## Problem details:
Rescale the items between the line holding "This screenshot has width=802, height=678." and the line holding "Action: [165, 169]", inclusive. Write out those lines again, requests included, with every click coordinate in the answers multiplied by 1.1 and rounded to a whole number (halves round up), and leave every number in the requests unchanged.

## Excerpted data:
-- begin --

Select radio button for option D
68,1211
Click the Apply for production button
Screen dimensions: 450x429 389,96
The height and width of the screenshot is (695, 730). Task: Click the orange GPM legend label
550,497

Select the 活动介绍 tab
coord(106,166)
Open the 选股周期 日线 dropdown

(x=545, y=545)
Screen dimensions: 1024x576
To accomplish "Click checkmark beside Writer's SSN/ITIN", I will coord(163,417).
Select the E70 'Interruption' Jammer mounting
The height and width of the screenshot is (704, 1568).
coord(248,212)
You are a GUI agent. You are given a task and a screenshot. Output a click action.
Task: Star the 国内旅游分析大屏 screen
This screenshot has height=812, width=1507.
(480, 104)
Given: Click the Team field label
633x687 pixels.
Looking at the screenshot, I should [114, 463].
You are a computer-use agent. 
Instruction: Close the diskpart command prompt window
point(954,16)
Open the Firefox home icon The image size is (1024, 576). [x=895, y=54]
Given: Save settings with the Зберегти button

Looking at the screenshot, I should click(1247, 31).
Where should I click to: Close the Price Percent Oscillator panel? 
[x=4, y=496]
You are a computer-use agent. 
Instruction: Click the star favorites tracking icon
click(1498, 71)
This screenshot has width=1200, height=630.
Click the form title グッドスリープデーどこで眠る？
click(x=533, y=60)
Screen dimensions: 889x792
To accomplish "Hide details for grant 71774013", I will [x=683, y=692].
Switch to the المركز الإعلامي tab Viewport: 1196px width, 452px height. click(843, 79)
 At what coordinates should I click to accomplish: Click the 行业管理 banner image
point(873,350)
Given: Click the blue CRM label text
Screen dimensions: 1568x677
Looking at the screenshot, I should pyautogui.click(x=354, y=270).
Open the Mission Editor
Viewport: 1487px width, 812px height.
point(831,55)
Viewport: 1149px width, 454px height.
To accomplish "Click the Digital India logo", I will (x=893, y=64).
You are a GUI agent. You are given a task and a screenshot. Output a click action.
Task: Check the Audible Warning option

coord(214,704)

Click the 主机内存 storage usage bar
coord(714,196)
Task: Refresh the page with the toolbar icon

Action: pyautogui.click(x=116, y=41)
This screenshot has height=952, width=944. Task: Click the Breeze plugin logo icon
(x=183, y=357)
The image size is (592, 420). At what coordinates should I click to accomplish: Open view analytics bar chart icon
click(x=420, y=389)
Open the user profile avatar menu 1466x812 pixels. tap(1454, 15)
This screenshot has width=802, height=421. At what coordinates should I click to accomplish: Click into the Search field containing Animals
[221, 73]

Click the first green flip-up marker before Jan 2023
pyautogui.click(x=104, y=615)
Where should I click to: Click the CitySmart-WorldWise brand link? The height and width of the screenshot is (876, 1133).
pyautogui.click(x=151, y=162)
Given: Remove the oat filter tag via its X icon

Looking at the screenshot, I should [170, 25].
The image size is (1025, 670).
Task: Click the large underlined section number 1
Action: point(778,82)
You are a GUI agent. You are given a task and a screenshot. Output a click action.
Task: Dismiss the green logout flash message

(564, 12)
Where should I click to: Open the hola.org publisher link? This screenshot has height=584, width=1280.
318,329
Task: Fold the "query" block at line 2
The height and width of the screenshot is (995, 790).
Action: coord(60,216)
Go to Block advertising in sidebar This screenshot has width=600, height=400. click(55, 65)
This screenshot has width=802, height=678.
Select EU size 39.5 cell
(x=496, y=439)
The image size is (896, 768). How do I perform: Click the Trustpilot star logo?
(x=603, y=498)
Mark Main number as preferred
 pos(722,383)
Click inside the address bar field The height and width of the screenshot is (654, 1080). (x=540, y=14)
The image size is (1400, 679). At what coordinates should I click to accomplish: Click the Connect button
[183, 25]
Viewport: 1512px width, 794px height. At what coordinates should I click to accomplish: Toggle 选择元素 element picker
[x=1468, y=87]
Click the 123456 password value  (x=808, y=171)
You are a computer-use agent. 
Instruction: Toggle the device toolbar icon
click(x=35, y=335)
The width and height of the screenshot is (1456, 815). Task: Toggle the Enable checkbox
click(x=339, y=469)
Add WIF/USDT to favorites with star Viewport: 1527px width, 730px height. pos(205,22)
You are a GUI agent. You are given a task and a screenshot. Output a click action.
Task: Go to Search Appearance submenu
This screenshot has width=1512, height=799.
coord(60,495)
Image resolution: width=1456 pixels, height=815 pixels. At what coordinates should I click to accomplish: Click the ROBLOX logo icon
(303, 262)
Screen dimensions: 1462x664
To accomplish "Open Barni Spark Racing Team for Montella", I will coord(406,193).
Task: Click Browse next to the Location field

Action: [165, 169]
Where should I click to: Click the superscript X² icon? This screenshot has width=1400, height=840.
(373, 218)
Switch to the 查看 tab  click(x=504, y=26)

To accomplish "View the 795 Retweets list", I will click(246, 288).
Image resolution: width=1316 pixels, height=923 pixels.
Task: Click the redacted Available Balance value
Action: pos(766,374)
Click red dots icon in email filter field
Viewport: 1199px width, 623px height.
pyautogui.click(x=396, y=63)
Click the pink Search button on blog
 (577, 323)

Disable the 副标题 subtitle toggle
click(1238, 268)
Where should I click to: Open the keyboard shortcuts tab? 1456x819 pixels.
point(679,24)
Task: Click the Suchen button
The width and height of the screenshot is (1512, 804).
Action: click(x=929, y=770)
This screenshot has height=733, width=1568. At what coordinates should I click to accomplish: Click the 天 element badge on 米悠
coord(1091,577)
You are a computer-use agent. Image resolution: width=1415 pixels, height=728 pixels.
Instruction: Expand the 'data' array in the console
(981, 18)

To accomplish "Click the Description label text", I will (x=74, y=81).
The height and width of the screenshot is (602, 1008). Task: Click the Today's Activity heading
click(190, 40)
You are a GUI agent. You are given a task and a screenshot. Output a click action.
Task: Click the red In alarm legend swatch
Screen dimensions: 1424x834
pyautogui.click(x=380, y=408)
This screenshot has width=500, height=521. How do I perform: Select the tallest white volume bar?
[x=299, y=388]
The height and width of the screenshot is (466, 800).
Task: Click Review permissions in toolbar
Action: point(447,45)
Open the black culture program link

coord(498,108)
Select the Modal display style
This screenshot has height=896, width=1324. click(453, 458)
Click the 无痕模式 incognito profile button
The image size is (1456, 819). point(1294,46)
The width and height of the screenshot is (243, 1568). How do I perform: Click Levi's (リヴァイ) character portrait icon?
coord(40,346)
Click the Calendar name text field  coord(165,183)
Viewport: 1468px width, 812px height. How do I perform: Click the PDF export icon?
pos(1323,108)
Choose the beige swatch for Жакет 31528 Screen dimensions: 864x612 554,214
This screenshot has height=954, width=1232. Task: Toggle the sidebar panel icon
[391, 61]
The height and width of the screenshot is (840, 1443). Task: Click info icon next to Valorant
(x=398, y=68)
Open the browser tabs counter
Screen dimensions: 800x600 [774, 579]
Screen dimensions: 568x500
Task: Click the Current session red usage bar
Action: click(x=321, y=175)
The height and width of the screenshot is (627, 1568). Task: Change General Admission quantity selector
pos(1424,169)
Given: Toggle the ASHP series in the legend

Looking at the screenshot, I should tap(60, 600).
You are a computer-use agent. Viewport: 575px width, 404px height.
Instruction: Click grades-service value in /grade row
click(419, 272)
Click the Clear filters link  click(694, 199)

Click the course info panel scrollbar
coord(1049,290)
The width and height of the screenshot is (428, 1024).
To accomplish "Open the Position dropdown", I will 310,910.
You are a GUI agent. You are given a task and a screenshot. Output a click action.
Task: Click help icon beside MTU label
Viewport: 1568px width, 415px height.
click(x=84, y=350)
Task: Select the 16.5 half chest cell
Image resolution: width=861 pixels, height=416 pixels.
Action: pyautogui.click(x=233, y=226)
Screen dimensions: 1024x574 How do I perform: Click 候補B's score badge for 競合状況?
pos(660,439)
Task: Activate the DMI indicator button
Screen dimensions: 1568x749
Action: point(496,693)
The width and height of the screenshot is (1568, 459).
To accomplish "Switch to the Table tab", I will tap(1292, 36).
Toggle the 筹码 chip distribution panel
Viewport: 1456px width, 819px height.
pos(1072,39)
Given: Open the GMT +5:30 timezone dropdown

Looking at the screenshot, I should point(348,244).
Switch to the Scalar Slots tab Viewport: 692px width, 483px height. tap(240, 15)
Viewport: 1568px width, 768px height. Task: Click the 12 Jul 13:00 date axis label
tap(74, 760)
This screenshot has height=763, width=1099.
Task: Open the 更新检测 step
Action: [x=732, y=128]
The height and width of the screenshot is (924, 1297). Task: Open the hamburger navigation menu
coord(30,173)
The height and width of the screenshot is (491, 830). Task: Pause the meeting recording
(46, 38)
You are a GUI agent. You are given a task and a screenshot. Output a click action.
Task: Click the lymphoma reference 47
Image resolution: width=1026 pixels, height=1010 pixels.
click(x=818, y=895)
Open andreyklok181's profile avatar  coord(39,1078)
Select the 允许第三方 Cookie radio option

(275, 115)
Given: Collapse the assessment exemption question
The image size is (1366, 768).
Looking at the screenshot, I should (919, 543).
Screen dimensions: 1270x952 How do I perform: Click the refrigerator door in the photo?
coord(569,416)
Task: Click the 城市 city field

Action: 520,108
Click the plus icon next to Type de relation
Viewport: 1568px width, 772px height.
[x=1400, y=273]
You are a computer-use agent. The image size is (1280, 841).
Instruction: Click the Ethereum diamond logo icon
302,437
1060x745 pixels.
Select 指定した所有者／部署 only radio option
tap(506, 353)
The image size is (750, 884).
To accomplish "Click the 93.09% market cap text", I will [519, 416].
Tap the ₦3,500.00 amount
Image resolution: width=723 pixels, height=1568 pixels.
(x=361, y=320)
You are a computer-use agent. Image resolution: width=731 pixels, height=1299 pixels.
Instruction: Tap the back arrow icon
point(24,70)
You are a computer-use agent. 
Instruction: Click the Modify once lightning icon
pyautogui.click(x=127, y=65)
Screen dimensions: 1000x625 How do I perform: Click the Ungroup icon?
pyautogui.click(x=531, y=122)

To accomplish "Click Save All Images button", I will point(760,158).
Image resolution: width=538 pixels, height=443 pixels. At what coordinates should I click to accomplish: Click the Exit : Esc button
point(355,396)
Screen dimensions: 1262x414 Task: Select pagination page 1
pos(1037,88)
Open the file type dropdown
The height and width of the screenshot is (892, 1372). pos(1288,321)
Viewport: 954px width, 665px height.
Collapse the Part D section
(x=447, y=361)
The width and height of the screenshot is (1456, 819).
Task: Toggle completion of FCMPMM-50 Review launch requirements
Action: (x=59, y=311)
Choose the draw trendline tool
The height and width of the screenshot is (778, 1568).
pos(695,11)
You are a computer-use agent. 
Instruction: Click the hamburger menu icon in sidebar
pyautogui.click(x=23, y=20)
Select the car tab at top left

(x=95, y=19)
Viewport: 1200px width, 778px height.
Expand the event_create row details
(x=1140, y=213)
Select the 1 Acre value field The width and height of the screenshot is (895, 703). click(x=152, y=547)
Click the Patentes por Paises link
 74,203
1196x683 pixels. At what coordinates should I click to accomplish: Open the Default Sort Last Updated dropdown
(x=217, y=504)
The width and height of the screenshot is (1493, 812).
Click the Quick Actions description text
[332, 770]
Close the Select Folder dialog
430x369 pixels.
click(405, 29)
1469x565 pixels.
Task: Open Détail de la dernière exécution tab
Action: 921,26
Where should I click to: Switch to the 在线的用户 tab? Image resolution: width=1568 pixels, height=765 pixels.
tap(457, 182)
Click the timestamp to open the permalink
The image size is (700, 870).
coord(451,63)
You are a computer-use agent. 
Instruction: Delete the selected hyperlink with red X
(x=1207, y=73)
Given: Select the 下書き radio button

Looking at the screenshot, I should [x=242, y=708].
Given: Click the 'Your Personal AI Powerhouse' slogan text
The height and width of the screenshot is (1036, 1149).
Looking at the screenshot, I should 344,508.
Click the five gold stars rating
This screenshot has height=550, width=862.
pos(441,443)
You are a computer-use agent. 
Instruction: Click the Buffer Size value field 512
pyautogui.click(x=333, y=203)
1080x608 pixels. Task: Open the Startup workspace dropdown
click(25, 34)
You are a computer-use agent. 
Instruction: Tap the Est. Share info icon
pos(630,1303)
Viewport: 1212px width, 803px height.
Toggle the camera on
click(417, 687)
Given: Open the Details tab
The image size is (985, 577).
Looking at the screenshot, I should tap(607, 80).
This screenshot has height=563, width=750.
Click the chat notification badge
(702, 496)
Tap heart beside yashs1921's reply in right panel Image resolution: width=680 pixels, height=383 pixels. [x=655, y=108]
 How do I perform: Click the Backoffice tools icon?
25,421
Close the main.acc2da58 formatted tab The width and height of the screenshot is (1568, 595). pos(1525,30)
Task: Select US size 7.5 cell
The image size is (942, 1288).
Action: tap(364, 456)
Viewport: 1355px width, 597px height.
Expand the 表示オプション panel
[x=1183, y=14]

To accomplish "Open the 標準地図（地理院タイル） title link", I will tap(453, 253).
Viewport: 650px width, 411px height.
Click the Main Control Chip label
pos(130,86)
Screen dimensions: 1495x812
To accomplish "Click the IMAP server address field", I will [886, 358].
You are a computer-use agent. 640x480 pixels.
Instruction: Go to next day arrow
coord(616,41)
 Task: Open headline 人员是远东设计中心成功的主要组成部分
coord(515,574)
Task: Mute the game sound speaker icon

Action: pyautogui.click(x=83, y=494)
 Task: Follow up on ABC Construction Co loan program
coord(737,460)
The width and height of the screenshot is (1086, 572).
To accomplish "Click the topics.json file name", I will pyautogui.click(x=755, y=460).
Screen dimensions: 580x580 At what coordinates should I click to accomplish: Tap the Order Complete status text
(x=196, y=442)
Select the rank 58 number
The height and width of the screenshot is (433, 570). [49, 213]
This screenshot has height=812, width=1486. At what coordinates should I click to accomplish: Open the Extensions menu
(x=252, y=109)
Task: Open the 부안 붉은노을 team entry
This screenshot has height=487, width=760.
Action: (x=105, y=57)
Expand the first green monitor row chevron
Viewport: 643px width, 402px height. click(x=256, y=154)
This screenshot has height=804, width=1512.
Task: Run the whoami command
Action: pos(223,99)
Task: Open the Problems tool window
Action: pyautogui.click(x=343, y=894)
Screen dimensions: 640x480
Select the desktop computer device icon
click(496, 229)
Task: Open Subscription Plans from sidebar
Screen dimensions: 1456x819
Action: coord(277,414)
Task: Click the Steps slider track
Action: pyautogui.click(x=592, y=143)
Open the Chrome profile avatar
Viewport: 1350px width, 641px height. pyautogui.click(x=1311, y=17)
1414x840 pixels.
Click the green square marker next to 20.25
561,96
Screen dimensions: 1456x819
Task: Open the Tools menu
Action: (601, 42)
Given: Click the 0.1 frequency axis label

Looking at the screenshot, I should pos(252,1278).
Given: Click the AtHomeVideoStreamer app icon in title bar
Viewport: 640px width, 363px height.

-- end --

## Solved problem:
This screenshot has width=802, height=678.
Select EU size 39.5 cell
(x=546, y=483)
The image size is (896, 768). How do I perform: Click the Trustpilot star logo?
(x=663, y=548)
Mark Main number as preferred
 pos(794,421)
Click inside the address bar field The height and width of the screenshot is (654, 1080). (x=594, y=15)
The image size is (1400, 679). At what coordinates should I click to accomplish: Click the Connect button
[201, 28]
Viewport: 1512px width, 794px height. At what coordinates should I click to accomplish: Toggle 选择元素 element picker
[x=1615, y=96]
Click the 123456 password value  (x=889, y=188)
You are a computer-use agent. 
Instruction: Toggle the device toolbar icon
click(x=39, y=369)
The width and height of the screenshot is (1456, 815). Task: Toggle the Enable checkbox
click(x=373, y=516)
Add WIF/USDT to favorites with star Viewport: 1527px width, 730px height. pos(226,24)
You are a GUI agent. You are given a task and a screenshot. Output a click action.
Task: Go to Search Appearance submenu
This screenshot has width=1512, height=799.
coord(66,545)
Image resolution: width=1456 pixels, height=815 pixels. At what coordinates should I click to accomplish: Click the ROBLOX logo icon
(333, 288)
Screen dimensions: 1462x664
To accomplish "Open Barni Spark Racing Team for Montella", I will coord(447,212).
Task: Click Browse next to the Location field

Action: [182, 186]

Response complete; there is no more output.